Task to carry out:
Pictures are to be omitted. Output only the lines from the one containing "How do I perform: Click" through the end of the data, word for word.

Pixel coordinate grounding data

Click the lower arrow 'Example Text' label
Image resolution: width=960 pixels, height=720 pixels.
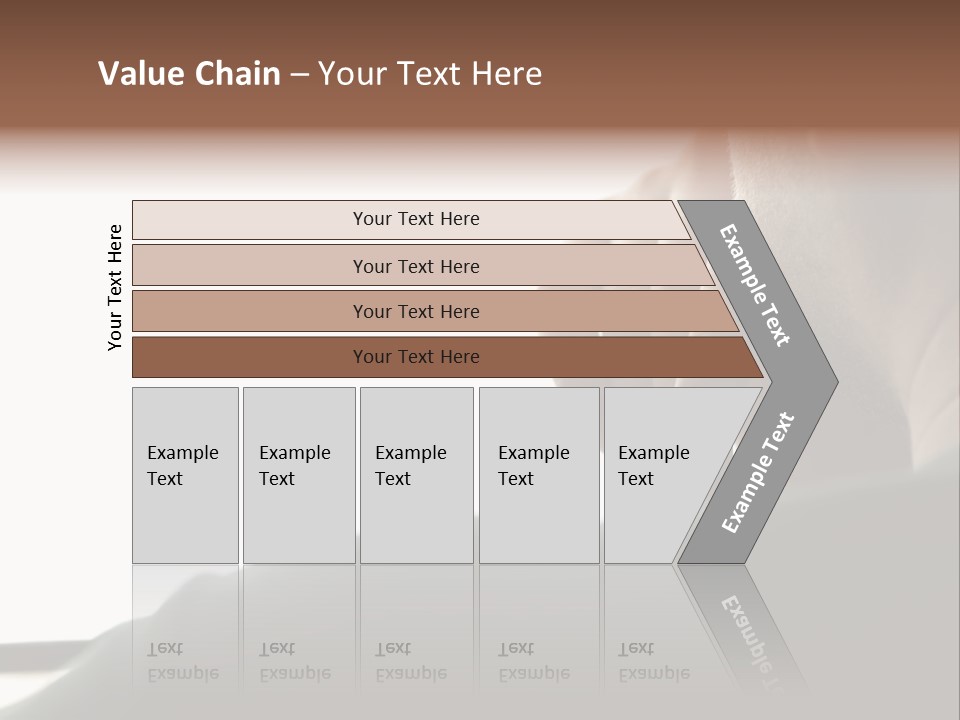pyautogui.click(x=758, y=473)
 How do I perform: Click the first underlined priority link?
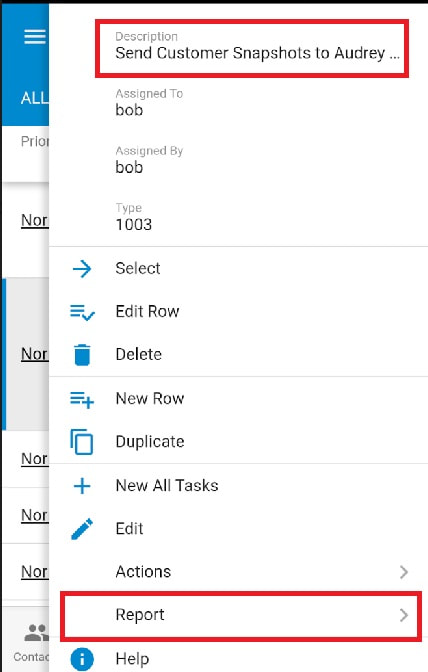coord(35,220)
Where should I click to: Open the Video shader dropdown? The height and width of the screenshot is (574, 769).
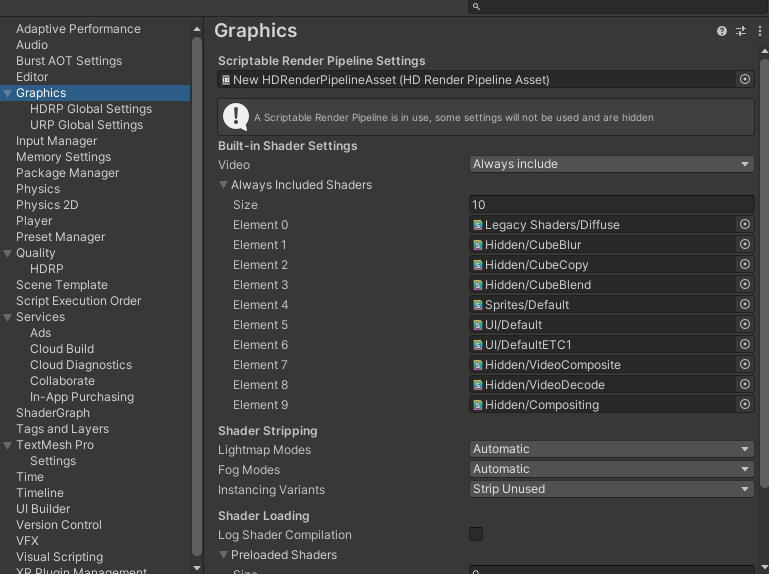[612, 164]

Your solution:
 How do I perform: Click the first underlined priority link?
coord(35,220)
Where should I click to: Open the Video shader dropdown? The height and width of the screenshot is (574, 769).
[612, 164]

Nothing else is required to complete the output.